But that night, way along in the night, as I lay awake a musin' on it, and a wonderin',--for I say plain that my specks hain't strong enough to see through the mysteries that wrap us round on every side,--I s'posed my companion wus asleep; but he spoke out sudden like, and decided, as if I had been a disputin' of him,--

"Yes, most probable she dremp it."

"Wall," says I, "I hain't disputed you,"

"Hain't you a goin' to?" says he.

"No," says I. And that seemed to quiet him down, and he went to sleep.

And I give up, that most probable she did, or didn't, one of the two.

[Illustration: "MOST PROBABLE SHE DREMP IT."]

But anyway, from that night, she didn't worry one bit about the boy.

She would talk to him sights about his bein' a good boy, but she would act and talk as if she was _sure_ he would. She would look at him, not with the old, pitiful, agonized look, but with a sweet and happy light in her eyes.

And I guessed that she thought that the laws would be changed before the boy was of age. I thought that she felt real encouraged to think the march of civilization was a marchin' on, pretty slow but sure, and, before the boy got old enough to go out into a world full of temptations, there would be wiser laws, purer influences, to help the boy to be a good and noble man, which is about the best thing we know of, here below.

No, she never worried one worry about him after that day, not a single worry.

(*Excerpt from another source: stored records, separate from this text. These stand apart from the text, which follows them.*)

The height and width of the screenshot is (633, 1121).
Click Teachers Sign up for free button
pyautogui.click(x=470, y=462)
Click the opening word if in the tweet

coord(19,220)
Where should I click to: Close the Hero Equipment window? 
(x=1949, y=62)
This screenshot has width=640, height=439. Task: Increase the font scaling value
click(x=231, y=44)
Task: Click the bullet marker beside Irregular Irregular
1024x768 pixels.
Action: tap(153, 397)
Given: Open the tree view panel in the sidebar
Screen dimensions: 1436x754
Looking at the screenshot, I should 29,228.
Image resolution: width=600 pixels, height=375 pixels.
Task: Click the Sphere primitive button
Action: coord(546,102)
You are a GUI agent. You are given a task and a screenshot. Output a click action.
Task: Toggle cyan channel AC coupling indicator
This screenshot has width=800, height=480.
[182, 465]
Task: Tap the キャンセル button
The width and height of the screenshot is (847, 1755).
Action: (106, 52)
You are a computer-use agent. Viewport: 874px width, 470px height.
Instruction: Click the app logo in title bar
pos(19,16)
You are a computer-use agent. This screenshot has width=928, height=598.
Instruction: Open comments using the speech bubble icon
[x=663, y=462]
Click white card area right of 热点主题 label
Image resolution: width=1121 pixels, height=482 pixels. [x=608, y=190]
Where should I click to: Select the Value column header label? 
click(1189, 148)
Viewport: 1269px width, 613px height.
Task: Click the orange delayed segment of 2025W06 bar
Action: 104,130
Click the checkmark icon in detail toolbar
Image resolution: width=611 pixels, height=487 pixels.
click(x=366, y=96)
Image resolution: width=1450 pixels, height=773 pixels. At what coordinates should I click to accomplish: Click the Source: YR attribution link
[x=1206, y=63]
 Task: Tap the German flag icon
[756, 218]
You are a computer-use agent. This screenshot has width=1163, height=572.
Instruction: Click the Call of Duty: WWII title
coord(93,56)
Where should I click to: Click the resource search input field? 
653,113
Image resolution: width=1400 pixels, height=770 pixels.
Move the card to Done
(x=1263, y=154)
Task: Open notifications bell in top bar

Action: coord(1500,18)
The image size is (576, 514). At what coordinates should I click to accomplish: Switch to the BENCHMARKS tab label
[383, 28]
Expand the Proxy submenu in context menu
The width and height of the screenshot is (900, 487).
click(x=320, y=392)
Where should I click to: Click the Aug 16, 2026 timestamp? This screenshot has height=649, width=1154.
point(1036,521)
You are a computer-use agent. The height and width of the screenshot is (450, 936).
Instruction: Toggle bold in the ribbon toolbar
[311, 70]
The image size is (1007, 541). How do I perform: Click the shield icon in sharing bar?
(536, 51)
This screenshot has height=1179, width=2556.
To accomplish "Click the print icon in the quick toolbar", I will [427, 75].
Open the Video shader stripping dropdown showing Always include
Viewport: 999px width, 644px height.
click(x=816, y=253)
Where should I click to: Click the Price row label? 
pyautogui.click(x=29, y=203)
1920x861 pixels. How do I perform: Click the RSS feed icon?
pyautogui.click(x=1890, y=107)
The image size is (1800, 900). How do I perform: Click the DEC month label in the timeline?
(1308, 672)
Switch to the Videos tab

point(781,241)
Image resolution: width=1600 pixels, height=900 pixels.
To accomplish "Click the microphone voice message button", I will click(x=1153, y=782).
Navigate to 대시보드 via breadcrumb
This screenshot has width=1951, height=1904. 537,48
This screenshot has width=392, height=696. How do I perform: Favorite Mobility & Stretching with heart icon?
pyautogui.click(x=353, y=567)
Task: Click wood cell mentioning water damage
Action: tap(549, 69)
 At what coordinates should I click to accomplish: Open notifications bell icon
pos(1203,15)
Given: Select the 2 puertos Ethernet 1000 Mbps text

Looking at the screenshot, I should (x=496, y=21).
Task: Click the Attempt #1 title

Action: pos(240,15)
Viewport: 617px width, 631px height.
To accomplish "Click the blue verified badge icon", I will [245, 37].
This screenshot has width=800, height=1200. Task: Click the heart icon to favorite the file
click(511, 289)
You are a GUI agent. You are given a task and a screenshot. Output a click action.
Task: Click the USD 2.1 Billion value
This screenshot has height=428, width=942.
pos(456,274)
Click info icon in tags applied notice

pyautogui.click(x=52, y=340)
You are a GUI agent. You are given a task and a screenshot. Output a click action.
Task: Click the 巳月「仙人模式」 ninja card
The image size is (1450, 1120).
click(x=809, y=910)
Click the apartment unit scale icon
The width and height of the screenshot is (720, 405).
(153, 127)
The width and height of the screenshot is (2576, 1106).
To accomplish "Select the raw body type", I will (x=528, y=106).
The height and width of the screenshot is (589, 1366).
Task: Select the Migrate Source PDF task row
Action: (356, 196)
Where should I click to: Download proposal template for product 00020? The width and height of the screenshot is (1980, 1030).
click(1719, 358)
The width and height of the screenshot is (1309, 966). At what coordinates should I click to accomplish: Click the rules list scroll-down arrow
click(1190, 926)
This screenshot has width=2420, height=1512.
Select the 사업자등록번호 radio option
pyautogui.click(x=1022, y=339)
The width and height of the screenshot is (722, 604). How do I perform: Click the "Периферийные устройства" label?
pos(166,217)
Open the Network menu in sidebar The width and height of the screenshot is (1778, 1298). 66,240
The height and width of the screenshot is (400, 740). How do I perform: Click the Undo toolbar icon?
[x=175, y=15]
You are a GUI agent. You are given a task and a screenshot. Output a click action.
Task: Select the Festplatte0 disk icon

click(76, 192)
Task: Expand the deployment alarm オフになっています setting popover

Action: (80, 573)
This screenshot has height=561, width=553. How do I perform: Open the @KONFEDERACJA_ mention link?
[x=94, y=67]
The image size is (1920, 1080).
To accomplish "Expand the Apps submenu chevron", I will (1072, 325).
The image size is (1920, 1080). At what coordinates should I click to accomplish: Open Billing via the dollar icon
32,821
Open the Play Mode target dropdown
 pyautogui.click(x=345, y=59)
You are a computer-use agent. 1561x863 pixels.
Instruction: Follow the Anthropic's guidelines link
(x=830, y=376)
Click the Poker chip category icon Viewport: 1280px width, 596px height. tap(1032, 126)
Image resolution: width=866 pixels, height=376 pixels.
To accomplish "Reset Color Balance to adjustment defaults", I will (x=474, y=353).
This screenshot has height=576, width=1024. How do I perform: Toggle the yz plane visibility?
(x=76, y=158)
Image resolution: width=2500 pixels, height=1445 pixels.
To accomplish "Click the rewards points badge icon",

But she made her will, and it was fixed lawful too. She wanted Paul to stay with us till he was old enough to send off to school and college. And she wanted her property and Paul's too, if he should die before he was of age, should be used to found a school, and a home for the children of drunkards. A good school and a Christian home, to teach them and help them to be good, and good citizens.

Josiah Allen and Thomas J. and I was appinted to see to it, appinted by law. It was to be right in them buildings that wus used now for dram- shops: them very housen was to be used to send out good influences and spirits into the world instead of the vile, murderous, brutal spirits, they wus sendin' out now.

And wuzn't it sort o' pitiful to think on, that Cicely had to _die_ before her property could be used as she wanted it to be,--could be used to send out blessings into the world, instead of 'cursings and wickedness, as it was now? It was pitiful to look on it with the eye of a woman; but I kep' still, and tried to look on it with the eye of the United States, and held firm.

And we give her our solemn promises, that in case the job fell to us to do, it should be tended to, to the very best of our three abilities. Thomas J., bein' a good lawyer, could be relied on.

The executor consented to it,--I s'pose because he was so dretful polite, and he thought it would be a comfort to Cicely. He knew there wuzn't much danger of its ever takin' place, for Paul was a healthy child. And his appetite was perfectly startlin' to any one who never see a child's appetite.

I estimated, and estimated calmly, that there wuzn't a hour of the day that he couldn't eat a good, hearty meal. But truly, it needed a strong diet to keep up his strength. For oh! oh! the questions that child would ask! He would get me and Philury pantin' for breath in the house, and then go out with calmness and strength to fatigue his uncle Josiah and Ury nearly unto death.

But they loved him, and so did I, with a deep, pantin', tired-out affection. We loved him better and better as the days rolled by: the tireder we got with him seemin'ly, the more we loved him.

But one hope that had boyed me up durin' the first weeks of my intercourse with him, died out. I did think, that, in the course of time, he would get all asked out. There wouldn't be a thing more in heavens or on earth, or under the earth, that he hadn't enquired in perticular about.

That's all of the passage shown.